A kaleidoscope of property tax opportunities - the 'Super-deduction' in full colour
Save the date - Thursday November 11 at 1:30 p.m. - when the Super-deduction will come into sharp focus at our next webinar.
Our Managing Director Alun Oliver FRICS and Property Tax Surveyor Todd Arnison hosted the live event online about this allowance introduced in early 2021 - including subsequent changes which now benefit landlords and property investors.
They gave insights into how money can be saved via the super deduction and illuminated the opportunities to capitalise on the benefits it offers.
What was covered?
Background
The Super-deduction was announced in the Budget in March 2021 and then included in the Finance Act 2021 with Royal Assent on 10 June 2021.
It gave corporation tax payers the chance to claim a 130% capital allowance on expenditure qualifying as plant and machinery in what the tax legislation references as the 'Main Pool' or 50% special rate allowance in respect to asset expenditure allocated to the 'Special Rate pool' for integral features, thermal insulation or long-life assets on new expenditure from April 1 2021 to the end of March 2023.
What changed
Initially, the allowances were not available to property investors due to a wide-ranging restriction for leasing activities, including property letting; but following sustained industry lobbying, the Government relented and has allowed qualifying expenditure in leased buildings to qualify for this accelerated allowance.
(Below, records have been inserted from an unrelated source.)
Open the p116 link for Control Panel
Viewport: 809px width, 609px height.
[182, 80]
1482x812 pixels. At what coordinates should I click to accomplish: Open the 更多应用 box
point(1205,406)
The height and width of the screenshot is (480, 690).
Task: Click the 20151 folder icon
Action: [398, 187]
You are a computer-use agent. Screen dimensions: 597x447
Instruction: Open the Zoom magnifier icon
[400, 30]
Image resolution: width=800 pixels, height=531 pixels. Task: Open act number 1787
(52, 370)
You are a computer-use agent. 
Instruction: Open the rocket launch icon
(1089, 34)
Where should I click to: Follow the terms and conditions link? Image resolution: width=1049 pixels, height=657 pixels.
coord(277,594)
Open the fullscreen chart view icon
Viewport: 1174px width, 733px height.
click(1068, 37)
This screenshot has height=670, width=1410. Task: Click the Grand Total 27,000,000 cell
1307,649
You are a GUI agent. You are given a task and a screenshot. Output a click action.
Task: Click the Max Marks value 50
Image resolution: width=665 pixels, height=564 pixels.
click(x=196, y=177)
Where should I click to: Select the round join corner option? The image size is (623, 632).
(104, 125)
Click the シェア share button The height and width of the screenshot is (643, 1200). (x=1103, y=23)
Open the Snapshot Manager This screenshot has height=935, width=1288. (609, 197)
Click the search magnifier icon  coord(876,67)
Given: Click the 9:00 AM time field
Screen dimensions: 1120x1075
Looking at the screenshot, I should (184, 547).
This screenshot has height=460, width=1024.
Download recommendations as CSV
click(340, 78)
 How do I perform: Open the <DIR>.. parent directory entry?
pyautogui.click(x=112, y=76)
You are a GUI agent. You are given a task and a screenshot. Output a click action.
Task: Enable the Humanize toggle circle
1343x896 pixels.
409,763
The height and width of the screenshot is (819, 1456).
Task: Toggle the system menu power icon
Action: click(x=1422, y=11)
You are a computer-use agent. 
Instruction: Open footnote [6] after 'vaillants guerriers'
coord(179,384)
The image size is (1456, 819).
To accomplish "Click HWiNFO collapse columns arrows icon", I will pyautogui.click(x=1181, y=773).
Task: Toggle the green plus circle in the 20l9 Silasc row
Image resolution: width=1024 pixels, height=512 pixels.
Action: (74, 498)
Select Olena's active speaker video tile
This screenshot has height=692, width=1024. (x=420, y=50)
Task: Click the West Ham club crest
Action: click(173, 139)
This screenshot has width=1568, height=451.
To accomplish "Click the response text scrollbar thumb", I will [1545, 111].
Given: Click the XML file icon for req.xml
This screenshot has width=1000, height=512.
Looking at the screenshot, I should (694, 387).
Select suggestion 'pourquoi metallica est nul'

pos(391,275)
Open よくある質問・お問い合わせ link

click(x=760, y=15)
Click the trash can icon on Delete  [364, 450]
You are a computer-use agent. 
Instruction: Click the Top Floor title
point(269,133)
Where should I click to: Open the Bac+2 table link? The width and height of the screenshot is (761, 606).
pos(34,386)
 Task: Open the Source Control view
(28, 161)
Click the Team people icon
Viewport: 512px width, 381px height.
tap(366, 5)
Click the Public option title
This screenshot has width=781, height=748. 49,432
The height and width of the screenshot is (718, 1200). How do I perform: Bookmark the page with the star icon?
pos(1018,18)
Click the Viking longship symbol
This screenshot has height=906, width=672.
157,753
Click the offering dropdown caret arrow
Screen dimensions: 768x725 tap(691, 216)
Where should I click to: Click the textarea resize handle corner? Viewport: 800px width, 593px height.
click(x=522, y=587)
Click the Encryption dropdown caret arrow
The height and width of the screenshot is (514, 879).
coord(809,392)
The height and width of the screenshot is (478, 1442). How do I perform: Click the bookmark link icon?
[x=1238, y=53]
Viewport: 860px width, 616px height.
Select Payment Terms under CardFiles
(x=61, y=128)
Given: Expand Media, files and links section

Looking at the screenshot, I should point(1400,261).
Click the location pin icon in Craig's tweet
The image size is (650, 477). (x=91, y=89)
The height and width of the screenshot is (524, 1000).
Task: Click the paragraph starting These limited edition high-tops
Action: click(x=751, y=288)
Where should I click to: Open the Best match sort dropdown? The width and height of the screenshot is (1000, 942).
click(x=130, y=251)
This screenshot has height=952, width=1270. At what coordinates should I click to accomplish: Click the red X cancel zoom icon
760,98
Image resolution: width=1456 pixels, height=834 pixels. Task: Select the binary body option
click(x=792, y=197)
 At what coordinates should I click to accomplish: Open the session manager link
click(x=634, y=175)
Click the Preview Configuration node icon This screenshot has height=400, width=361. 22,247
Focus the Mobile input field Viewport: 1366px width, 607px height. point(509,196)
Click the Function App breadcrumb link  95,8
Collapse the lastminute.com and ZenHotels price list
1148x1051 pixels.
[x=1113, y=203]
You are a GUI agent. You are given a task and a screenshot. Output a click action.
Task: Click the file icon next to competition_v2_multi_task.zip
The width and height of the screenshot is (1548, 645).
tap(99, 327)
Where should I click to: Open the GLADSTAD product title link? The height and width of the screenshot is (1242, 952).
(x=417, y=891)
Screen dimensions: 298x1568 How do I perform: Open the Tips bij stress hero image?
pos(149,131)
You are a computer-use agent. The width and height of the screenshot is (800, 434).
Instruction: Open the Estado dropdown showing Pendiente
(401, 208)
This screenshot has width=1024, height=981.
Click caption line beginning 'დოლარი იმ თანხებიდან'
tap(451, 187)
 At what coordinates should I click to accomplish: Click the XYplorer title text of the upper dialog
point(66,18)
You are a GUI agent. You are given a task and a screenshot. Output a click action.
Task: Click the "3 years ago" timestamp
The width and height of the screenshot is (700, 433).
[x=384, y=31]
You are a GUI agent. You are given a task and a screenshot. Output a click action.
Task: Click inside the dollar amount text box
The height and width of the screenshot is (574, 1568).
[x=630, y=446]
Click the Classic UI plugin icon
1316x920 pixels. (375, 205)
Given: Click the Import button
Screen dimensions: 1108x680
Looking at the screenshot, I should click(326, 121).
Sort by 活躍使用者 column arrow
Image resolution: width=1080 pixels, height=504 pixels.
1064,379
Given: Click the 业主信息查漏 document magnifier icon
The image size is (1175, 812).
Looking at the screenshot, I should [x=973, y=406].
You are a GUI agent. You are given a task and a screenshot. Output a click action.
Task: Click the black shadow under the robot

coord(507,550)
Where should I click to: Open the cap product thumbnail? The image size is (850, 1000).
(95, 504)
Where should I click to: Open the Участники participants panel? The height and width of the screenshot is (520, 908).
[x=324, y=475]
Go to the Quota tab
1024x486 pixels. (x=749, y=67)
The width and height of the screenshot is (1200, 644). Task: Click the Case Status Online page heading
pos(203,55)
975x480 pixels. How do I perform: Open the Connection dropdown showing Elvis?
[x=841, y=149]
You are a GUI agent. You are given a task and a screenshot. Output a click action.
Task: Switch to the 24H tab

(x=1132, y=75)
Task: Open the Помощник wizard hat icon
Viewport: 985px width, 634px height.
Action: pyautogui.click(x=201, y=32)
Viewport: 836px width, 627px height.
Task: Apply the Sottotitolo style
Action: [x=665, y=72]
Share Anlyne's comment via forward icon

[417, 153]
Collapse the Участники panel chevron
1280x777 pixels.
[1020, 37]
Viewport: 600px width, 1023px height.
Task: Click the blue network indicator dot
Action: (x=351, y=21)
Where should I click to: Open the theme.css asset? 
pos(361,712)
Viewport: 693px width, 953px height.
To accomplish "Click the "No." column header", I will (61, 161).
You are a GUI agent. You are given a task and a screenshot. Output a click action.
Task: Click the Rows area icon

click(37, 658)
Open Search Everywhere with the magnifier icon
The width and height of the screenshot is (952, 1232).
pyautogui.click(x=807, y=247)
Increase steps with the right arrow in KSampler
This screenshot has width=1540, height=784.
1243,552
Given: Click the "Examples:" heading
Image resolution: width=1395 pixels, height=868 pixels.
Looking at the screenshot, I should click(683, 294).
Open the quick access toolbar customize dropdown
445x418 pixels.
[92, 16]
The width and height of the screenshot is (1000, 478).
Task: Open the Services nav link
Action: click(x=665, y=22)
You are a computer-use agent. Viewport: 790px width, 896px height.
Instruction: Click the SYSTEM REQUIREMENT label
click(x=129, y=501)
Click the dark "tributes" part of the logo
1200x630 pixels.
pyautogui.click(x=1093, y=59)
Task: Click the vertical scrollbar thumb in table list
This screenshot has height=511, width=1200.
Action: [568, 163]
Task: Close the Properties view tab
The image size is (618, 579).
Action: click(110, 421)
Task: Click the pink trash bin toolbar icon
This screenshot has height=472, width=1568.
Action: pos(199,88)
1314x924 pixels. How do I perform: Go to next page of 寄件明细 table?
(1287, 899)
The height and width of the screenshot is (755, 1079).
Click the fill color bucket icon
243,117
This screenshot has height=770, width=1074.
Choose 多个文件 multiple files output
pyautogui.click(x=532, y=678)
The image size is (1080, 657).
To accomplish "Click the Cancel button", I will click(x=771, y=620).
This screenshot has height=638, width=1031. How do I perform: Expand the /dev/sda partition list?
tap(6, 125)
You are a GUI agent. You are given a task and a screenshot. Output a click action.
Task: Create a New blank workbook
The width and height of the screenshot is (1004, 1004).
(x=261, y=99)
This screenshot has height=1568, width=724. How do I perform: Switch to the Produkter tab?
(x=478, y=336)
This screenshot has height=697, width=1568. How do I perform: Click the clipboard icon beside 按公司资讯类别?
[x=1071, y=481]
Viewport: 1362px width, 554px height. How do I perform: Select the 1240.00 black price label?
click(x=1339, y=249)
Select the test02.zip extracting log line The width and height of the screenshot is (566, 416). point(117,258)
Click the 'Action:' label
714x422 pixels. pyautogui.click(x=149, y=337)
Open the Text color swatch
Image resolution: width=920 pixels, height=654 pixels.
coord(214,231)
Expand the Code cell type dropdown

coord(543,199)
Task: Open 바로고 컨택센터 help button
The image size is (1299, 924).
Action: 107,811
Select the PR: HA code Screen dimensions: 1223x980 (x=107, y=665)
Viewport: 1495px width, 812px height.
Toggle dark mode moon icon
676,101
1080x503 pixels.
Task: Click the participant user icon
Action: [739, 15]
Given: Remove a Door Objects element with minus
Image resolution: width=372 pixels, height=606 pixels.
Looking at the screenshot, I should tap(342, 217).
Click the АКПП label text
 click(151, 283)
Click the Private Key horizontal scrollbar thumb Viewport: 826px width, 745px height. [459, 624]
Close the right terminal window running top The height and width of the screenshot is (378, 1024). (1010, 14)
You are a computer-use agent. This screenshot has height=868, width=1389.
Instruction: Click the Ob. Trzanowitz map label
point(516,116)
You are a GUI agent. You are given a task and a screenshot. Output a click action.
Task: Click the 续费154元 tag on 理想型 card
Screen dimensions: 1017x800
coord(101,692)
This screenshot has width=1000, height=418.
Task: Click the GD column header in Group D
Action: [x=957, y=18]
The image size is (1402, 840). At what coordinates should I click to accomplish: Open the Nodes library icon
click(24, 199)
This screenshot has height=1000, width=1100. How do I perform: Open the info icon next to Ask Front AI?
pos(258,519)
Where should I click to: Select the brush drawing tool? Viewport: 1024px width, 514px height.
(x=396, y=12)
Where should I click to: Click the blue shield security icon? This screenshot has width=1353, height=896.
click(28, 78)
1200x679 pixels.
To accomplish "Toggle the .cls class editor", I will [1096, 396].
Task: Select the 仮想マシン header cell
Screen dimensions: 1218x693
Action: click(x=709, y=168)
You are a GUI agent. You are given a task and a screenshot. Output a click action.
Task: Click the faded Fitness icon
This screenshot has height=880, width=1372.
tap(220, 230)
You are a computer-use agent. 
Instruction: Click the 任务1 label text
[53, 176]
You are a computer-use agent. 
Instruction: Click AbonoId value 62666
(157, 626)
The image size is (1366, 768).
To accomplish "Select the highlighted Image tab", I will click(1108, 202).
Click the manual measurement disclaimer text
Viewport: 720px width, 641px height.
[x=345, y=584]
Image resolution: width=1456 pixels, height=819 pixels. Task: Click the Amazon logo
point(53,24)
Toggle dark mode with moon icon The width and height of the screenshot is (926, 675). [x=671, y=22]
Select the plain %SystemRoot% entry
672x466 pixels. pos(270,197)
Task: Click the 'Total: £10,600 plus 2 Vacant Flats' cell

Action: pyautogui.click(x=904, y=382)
Who benefitted from attending?
It was of value to owner-occupiers, landlords & tenants, investors, chartered surveyors, accountants, solicitors, and other property professionals.
Why did people attend?
The very welcome changes for landlords and investors creates an exciting spectrum of opportunities beyond the very clear financial benefits and money to be saved.
It should play a role for those with expected future asset investment in cashflow forecasting and enable more flexibility in a strategic approach to investment whether that means advancing project timescales to bring schemes forward or launch concurrent or new projects.
It may allow higher specification for existing and new projects or even help to fund investment in business growth, new employees and/or training and development of staff.
The webinar provided a better understanding about the Super-deduction and wider kaleidoscope of capital allowances, as well as clarify the processes involved and qualifying criteria for claiming these useful tax savings.
There were valuable insights and case studies to give colour and illustrate best practice, compliance, project risk management, savings optimisation and cash flow enhancement.